Et puis il y a Lana Del Rey, dont l'âme langoureuse et troublée est la distillation la plus visible (et la plus réussie) du mode « lynchien » de la musique pop,un lien que le réalisateur lui-même a reconnu. Leurs œuvres respectives partagent des thèmes communs : la collision inévitable et souvent violente de l'amour et de la misère ; la peur qui se cache sous un joli vernis ; souvenirs caillés de malterie de muscle cars, de plages de Malibu et de Marilyn Monroe. Mais c'est surtout ce son, une mélancolie séduisante, riche en émotions, qui peut instantanément ombrager une pièce.
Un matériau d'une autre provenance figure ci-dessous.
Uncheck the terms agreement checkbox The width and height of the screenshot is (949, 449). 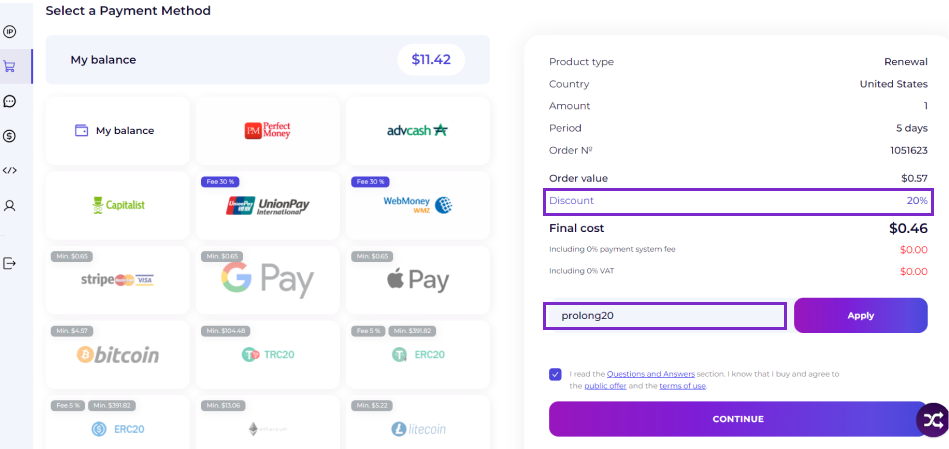tap(555, 375)
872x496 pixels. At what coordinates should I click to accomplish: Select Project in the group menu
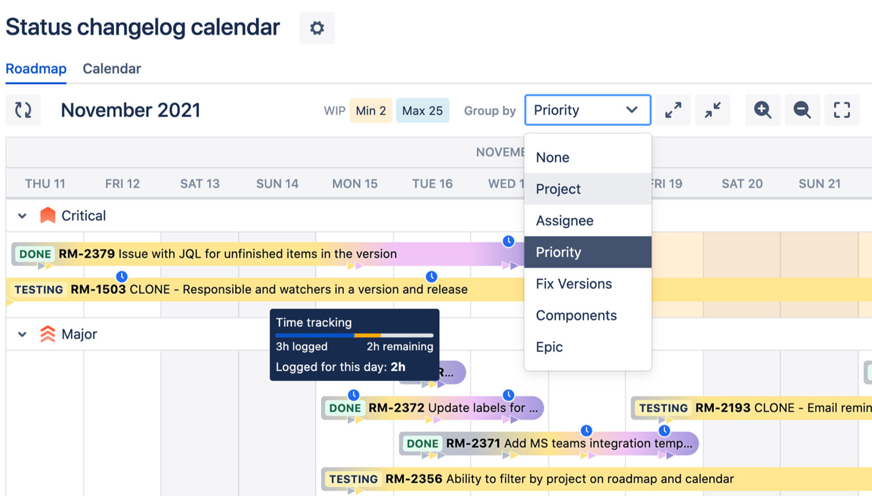[558, 189]
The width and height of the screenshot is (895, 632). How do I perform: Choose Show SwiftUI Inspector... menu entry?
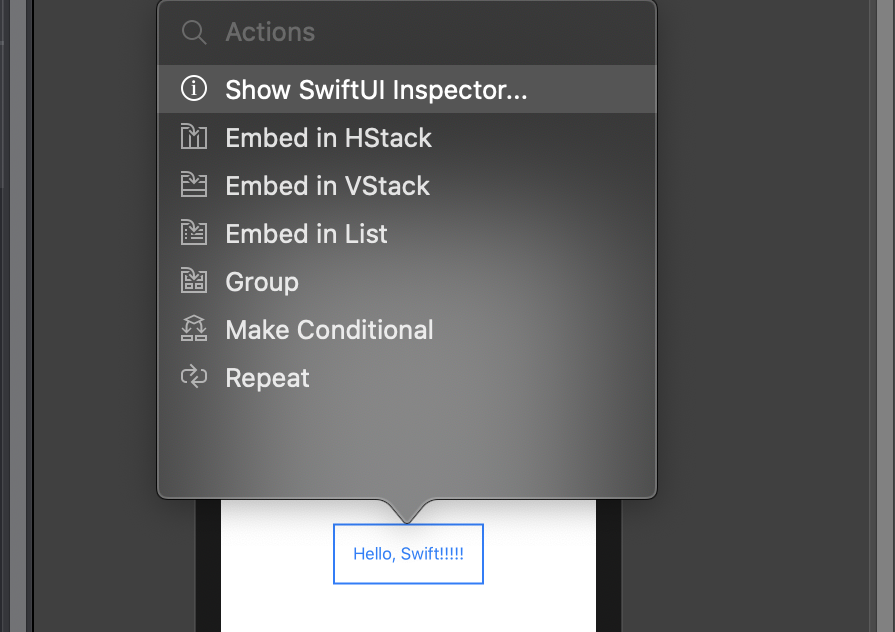click(376, 90)
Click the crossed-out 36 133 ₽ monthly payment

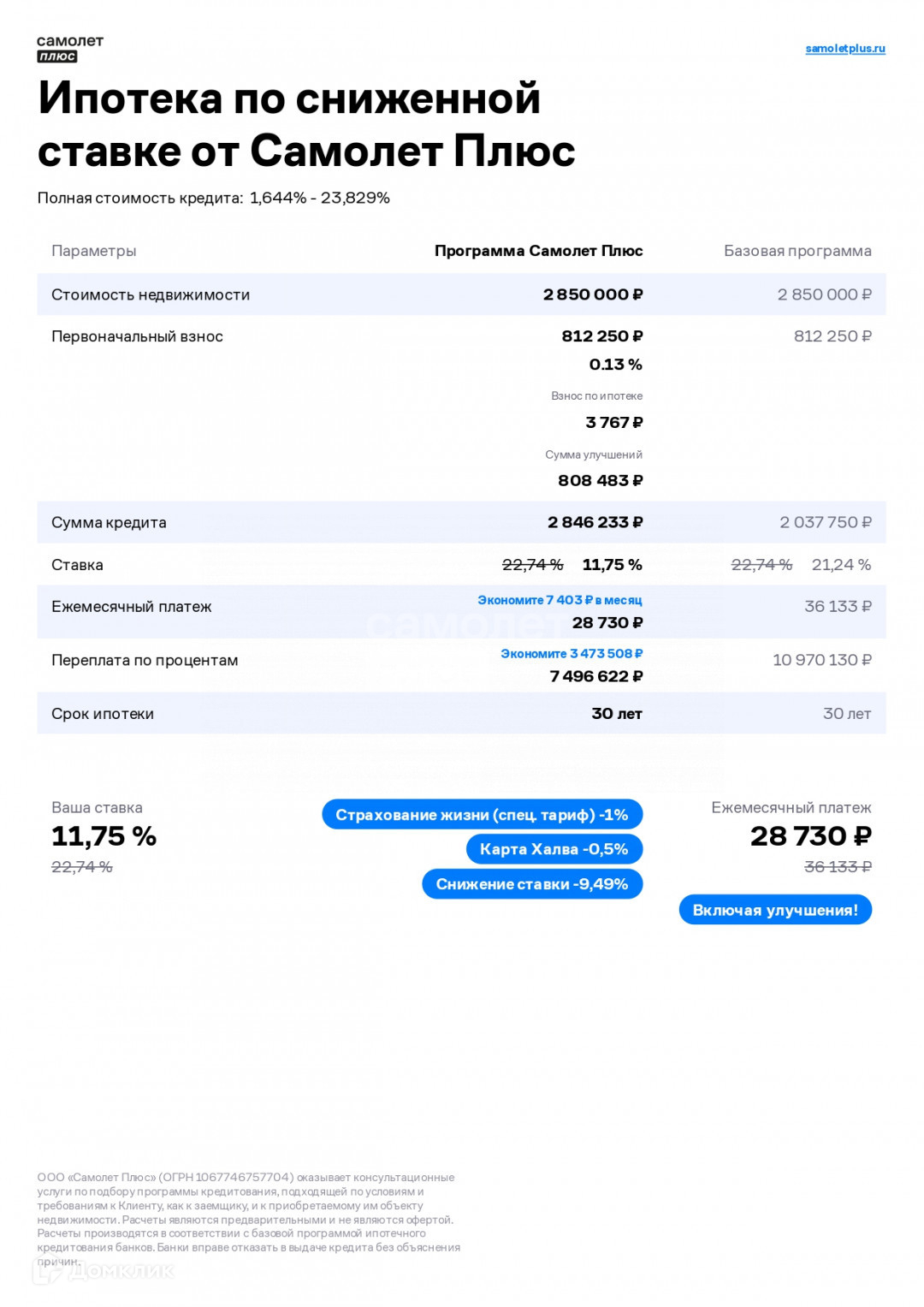click(x=837, y=867)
Comme l'a dit Lynch, c'est une « chose cosmique » diffusée depuis quelque part à la fois au-delà et au plus profond de l'intérieur. Comme Lynch, Del Rey se présente souvent comme une radio coincée entre les stations, captant les signaux contradictoires des chansons tragiques pour adolescents des années 1960 et du cloud rap des années 2010, superposant un modèle américain mythique sur un autre pour trouver les pièces secrètes partagées entre les deux. Cela ressemble beaucoup à la réutilisation par This Mortal Coil de vieux morceaux rock et folk en reflets tout aussi fantomatiques, créant une musique qui transcende l'interprète, le temps et le lieu.

Même si elle manque peut-être des coups impressionnants d'Elizabeth Fraser ou du souffle angélique de Julee Cruise, Del Rey chante souvent comme si elle aussi avait envie des morts, voire de la mort elle-même. Louant sa musique àRotationen 2012, Lynch a déclaré : « Ce n'est pas la même ambiance que Julee Cruise, mais il pourrait vivre dans le même bâtiment. » Et dans ce bâtiment, « Song to the Siren » résonne encore faiblement sur les murs du sous-sol, invitant toujours les nouveaux auditeurs à ramper dans l'obscurité et à se perdre. Regardez autour de vous. Il n'y a jamais eu de meilleur moment.